Net subterranean estuarine export fluxes of dissolved inorganic C, N, P, Si, and total alkalinity into the Jiulong River estuary, China

To evaluate geochemical impacts of the subterranean estuary (STE) on the Jiulong River estuary, China, we estimated seasonal fluxes of subterranean water discharge into the estuary based on the mass balance of radium isotopes and net subterranean export fluxes of dissolved inorganic C (DIC), N (DIN), Si (DSi), soluble reactive phosphorus (SRP), and total alkalinity (TA). Based on 226Ra data, the subterranean discharge (in 107 m3 d−1) was estimated to be 0.29–0.60 in the spring, 0.69–1.44 in the summer, 0.45–0.93 in the fall, and 0.26–0.54 in the winter. This was equivalent to 8–19% of the concomitant river discharge. The net spatially integrated material fluxes from the STE into the estuary were equivalent up to 45–110% of the concomitant riverine fluxes for DIC and TA, around 14–32% for DSi and 7–19% for DIN, and negligible for SRP. Paradoxically, the mixing lines along the salinity gradient revealed no apparent additions of these species.
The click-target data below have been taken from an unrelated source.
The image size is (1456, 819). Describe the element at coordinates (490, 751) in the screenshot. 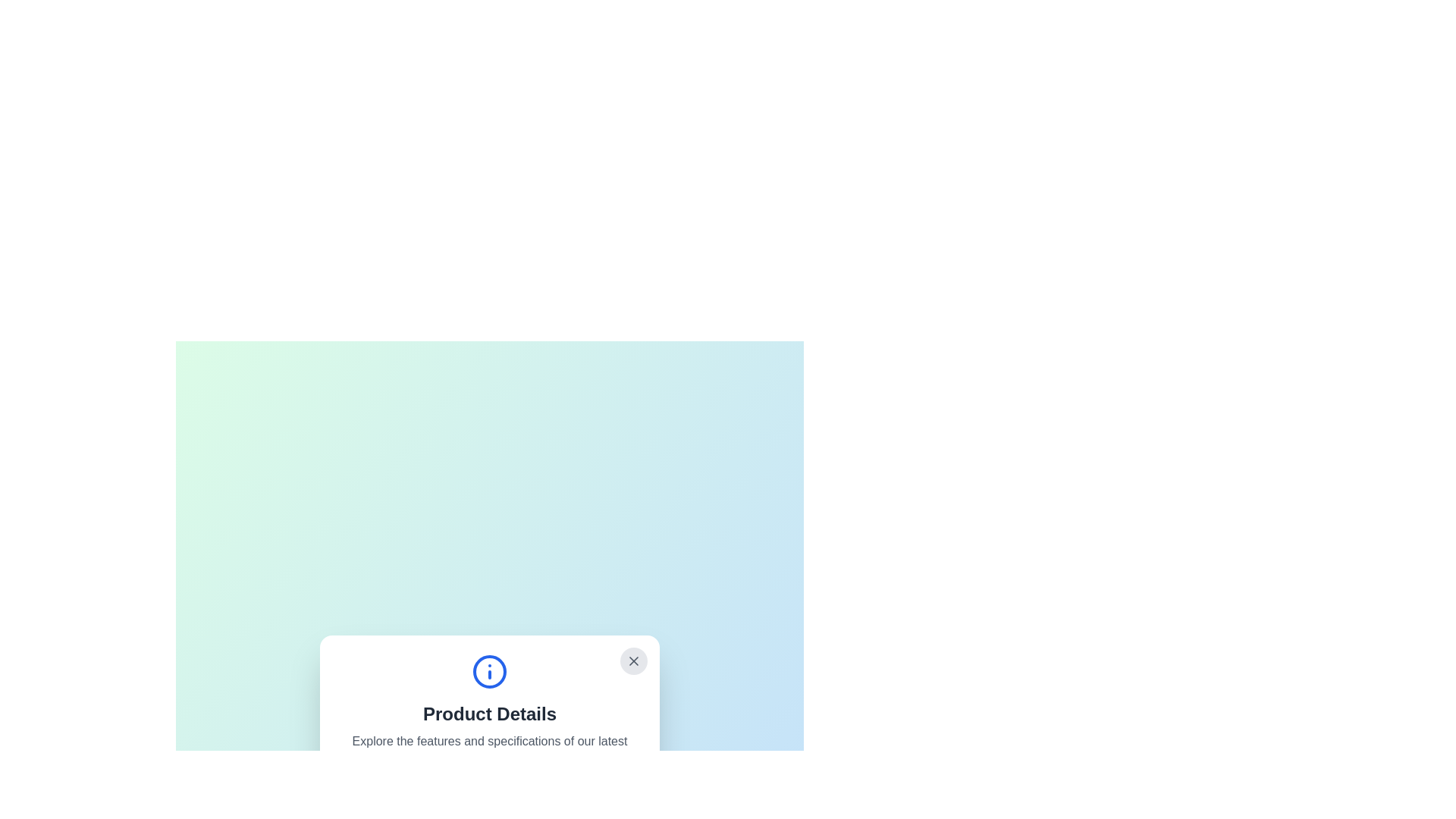

I see `static text content that is centered and light gray, located below the 'Product Details' header and above the options 'Show Specifications' and 'Add to Cart'` at that location.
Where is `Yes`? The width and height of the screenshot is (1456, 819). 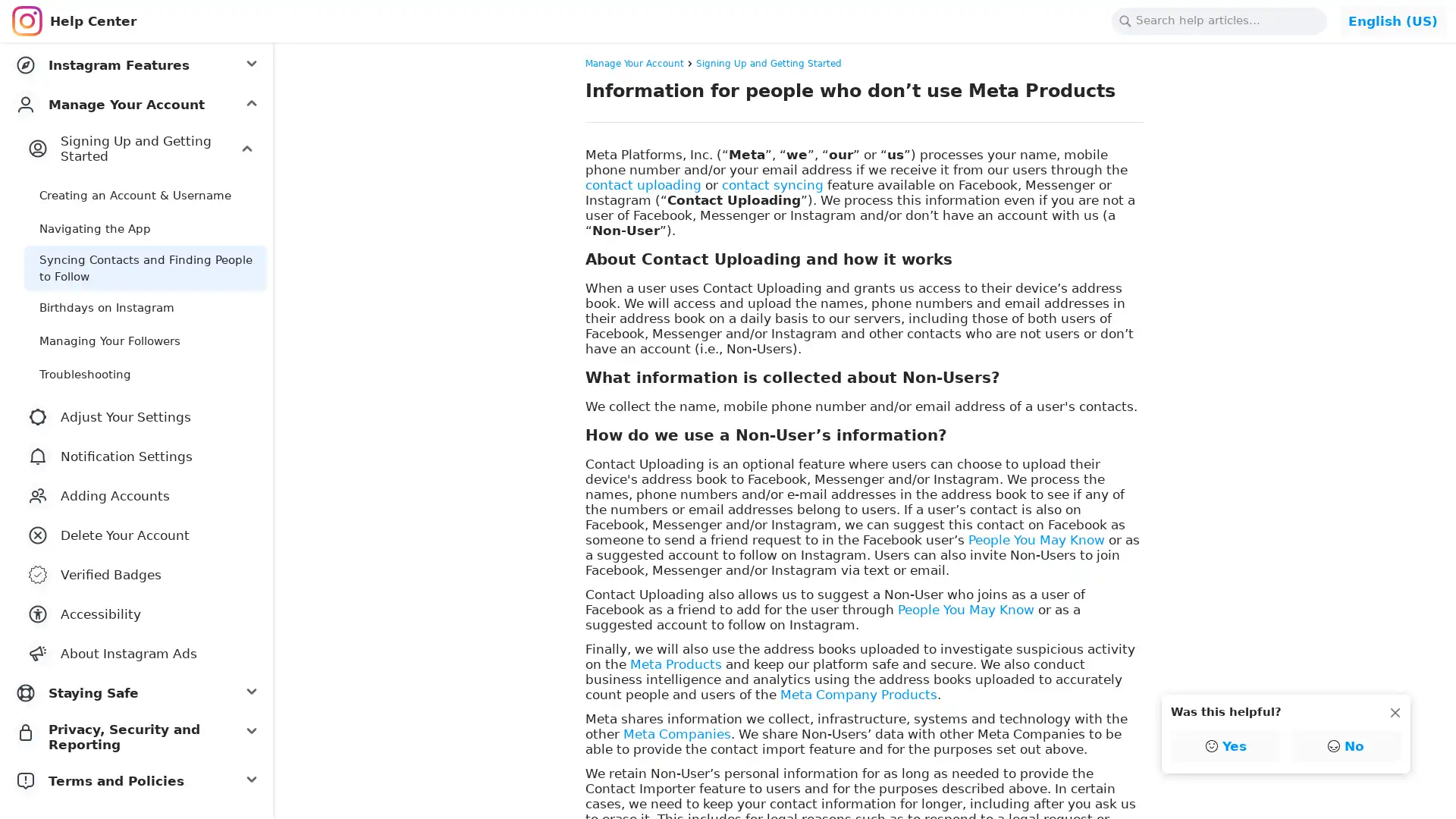
Yes is located at coordinates (1226, 745).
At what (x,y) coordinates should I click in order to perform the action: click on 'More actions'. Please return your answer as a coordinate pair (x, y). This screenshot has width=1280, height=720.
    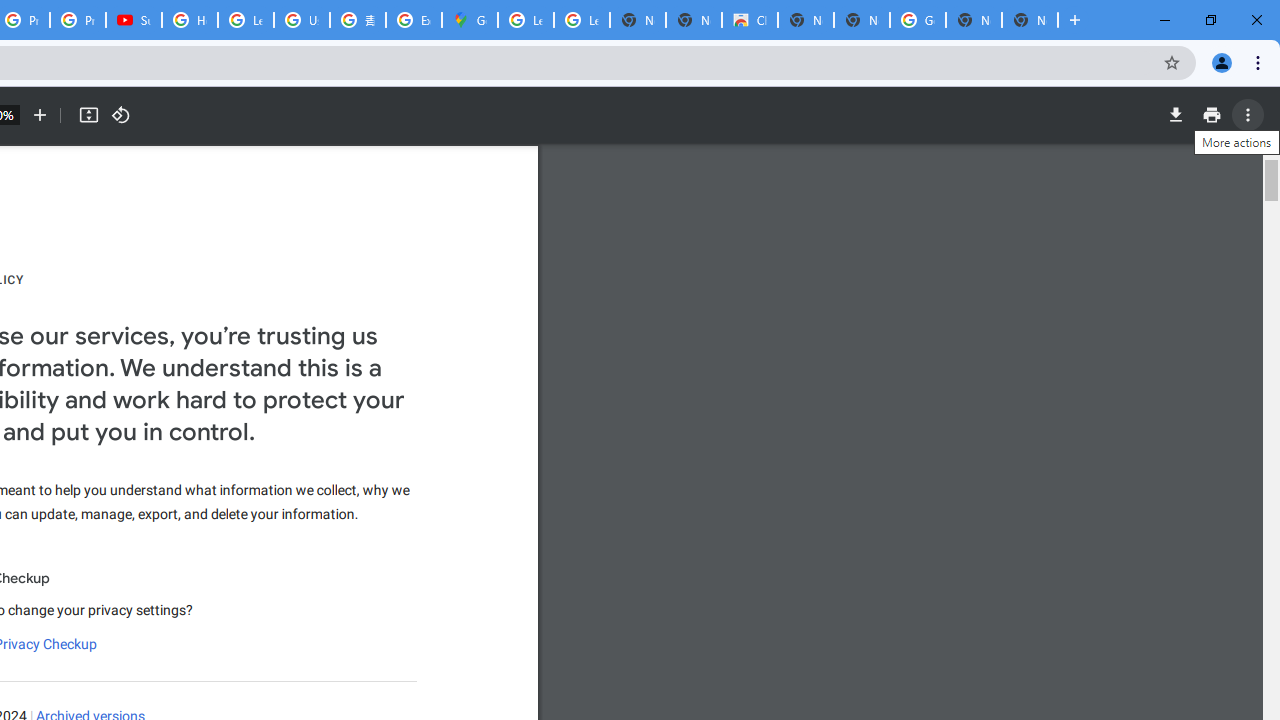
    Looking at the image, I should click on (1247, 115).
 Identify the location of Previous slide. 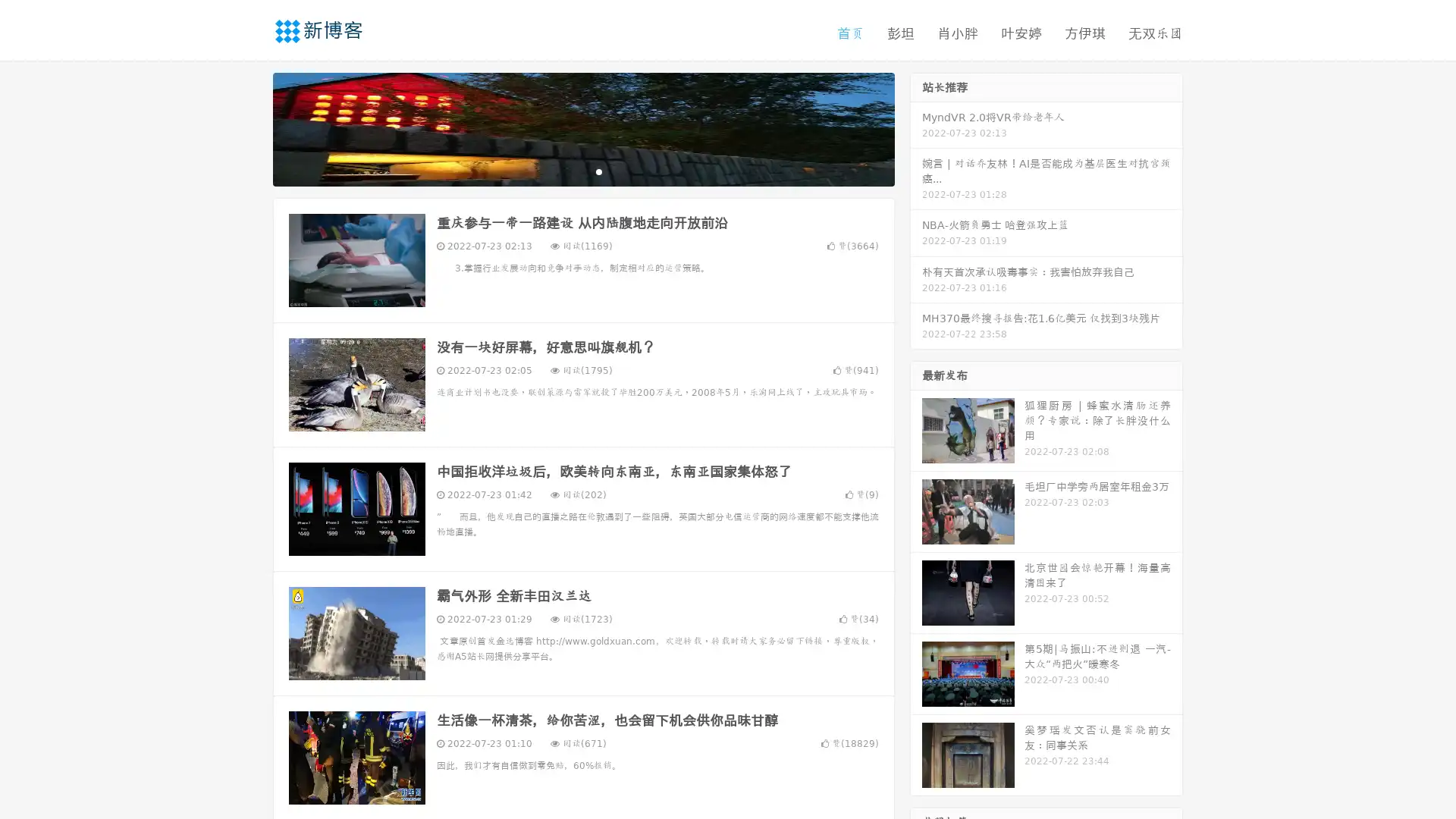
(250, 127).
These additions are not revealed because the STE is a relatively small spatially-averaged source (at most 11% of the total input at steady state) that spreads throughout the estuary as a non-point source in contrast to the major point sources of the river and the ocean for the estuary and a true open ocean endmember is likely lacking. Greater water flushing in the summer might dilute the STE effect on the mixing lines even more. The great spatial variation in salinity in the estuary introduced the major uncertainty in our estimates of the flushing time, which further affected the estimate of the subterranean discharge and associated material fluxes. Additionally, the great spatial variation in the STE endmember caused the relatively large ranges in these flux estimates. Despite apparent conservative mixing of DIC, DIN, and DSi in estuaries, net subterranean exports must be taken into account in evaluating geochemical impacts of estuarine exports on shelf waters.